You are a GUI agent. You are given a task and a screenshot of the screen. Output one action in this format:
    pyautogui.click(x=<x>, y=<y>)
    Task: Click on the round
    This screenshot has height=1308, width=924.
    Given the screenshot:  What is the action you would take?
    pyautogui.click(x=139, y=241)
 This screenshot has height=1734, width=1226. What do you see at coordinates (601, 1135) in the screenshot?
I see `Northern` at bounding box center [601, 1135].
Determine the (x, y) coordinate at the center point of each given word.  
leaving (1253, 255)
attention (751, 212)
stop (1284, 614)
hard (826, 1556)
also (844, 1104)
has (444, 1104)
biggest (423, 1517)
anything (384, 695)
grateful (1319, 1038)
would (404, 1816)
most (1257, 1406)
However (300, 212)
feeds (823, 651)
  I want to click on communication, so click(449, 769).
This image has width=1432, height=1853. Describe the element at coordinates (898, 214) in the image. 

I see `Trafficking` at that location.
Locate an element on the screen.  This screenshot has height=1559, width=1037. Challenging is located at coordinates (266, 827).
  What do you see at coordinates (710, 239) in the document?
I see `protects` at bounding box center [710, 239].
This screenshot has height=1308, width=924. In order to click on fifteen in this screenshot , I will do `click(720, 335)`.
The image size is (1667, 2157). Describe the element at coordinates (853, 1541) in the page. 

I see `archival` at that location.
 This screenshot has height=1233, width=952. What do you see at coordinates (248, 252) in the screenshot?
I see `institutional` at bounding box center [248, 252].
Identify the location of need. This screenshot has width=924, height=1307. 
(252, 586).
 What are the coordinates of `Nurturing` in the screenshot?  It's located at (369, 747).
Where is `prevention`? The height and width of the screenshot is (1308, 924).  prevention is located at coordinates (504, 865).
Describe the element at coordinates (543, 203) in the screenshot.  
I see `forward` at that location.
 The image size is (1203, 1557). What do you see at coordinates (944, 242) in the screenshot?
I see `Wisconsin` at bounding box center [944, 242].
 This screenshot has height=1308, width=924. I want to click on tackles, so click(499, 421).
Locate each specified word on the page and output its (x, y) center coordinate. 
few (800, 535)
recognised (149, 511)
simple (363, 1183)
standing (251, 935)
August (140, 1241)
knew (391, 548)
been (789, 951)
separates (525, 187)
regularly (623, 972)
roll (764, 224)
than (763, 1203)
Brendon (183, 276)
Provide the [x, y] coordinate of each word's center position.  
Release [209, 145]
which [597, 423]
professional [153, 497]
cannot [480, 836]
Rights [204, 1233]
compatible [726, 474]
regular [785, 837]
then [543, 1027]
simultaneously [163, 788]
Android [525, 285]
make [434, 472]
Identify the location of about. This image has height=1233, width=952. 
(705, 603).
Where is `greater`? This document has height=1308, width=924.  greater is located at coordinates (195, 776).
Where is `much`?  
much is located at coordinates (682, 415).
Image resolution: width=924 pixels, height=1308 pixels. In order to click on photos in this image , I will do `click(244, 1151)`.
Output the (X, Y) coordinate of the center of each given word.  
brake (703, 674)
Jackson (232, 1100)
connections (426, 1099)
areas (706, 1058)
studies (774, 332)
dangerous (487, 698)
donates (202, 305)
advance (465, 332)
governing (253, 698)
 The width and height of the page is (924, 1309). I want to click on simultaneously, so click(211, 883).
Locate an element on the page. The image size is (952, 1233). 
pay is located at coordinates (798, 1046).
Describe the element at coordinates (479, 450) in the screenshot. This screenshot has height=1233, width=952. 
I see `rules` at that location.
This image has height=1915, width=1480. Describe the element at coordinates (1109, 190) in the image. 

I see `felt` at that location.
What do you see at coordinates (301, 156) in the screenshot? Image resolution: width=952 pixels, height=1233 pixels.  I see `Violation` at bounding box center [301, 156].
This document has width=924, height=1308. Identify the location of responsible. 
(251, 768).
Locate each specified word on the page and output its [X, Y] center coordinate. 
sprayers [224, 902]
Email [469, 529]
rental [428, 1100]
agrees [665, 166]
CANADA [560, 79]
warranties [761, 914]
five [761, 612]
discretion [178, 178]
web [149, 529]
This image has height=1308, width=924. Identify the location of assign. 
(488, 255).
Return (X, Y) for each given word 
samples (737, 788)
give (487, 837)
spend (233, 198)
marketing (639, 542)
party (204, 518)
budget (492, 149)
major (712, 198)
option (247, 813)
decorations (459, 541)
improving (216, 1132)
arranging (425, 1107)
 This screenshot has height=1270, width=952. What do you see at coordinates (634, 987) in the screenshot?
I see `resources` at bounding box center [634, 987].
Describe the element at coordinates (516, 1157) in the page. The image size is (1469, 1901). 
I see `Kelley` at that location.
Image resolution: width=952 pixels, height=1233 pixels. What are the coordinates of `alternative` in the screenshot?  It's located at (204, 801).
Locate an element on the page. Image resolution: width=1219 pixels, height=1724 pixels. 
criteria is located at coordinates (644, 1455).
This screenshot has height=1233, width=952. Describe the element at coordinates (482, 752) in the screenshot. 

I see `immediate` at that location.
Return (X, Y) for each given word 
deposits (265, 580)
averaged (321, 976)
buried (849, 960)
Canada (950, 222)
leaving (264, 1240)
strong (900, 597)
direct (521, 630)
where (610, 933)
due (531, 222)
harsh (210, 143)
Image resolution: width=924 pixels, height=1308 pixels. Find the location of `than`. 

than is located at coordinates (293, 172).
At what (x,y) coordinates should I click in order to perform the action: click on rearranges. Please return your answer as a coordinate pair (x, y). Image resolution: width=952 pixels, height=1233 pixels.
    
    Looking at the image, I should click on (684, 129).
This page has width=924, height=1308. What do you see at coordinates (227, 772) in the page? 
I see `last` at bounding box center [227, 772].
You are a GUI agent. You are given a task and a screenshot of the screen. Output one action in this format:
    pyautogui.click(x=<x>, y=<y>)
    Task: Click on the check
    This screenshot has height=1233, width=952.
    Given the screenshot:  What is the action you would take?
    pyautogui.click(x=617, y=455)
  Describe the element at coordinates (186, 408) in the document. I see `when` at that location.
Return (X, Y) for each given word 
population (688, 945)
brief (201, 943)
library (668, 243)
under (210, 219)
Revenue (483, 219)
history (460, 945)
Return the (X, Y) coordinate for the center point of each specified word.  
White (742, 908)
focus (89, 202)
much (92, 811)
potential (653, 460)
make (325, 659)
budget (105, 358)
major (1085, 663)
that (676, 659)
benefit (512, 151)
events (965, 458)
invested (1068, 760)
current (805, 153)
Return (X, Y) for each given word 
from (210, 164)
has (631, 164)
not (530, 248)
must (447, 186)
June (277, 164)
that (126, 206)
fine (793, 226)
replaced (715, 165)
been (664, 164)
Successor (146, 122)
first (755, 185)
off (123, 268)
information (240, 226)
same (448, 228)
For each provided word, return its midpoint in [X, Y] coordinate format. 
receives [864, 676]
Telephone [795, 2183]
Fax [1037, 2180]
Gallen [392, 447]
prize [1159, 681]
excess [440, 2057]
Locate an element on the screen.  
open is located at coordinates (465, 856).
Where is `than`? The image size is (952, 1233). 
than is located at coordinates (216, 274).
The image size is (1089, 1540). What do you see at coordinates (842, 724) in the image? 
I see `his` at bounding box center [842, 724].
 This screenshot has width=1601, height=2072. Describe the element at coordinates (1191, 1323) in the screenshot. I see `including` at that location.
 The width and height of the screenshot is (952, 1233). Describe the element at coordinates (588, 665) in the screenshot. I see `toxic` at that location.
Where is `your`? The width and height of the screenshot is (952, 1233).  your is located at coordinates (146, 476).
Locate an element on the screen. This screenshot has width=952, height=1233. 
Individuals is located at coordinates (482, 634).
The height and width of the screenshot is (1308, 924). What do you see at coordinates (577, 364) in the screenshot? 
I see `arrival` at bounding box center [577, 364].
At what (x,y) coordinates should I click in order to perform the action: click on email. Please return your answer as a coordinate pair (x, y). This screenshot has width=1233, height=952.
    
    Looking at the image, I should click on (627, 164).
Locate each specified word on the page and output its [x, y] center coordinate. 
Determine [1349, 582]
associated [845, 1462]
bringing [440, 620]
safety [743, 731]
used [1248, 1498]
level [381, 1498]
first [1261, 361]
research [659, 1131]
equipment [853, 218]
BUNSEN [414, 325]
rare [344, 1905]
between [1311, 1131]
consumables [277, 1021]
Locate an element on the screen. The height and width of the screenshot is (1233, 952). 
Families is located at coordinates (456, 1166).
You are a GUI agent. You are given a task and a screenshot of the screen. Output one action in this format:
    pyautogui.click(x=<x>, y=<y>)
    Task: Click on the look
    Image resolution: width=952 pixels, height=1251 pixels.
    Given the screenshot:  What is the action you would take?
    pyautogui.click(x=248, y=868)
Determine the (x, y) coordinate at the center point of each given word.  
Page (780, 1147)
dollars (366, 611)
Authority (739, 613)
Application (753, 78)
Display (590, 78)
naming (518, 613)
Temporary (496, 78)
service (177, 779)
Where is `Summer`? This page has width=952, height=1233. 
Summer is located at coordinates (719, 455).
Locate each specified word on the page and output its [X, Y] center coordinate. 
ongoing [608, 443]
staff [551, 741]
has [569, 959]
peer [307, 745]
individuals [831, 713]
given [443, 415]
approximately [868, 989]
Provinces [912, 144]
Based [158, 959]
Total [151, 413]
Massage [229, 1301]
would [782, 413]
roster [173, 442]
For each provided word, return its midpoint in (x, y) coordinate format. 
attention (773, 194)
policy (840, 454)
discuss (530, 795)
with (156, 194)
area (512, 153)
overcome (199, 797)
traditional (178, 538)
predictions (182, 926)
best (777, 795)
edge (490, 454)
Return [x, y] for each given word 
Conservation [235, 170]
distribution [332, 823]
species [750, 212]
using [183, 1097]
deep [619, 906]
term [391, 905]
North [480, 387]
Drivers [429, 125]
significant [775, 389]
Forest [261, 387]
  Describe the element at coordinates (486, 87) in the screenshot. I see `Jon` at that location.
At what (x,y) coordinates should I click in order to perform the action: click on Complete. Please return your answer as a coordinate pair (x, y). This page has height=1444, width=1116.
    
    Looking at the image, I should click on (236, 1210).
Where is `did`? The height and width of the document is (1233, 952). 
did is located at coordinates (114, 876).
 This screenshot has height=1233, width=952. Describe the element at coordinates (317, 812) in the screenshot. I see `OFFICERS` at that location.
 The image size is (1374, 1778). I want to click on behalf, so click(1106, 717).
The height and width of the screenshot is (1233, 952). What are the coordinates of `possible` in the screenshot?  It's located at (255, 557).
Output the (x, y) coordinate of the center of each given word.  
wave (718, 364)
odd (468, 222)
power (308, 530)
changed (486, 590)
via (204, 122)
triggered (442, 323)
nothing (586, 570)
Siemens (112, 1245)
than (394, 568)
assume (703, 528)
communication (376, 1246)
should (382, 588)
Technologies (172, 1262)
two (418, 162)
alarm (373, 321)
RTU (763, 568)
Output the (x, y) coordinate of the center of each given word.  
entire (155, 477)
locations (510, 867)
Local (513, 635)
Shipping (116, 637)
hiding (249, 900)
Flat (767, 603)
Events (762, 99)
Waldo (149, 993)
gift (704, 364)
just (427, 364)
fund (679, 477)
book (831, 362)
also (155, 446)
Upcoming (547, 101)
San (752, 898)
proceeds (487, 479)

----------------------------------------

*PROBLEM TO SOLVE*: Render the rows above as a numbered list, starting at the line that contains "due (531, 222)" and ending at the line that contains "center [227, 772].", with blank lines left out.

*RESULT OF THIS TASK*:
1. due (531, 222)
2. harsh (210, 143)
3. Image resolution: width=924 pixels, height=1308 pixels. Find the location of `than`. 
4. than is located at coordinates (293, 172).
5. At what (x,y) coordinates should I click in order to perform the action: click on rearranges. Please return your answer as a coordinate pair (x, y). Image resolution: width=952 pixels, height=1233 pixels.
6.     Looking at the image, I should click on (684, 129).
7. This page has width=924, height=1308. What do you see at coordinates (227, 772) in the page? 
8. I see `last` at bounding box center [227, 772].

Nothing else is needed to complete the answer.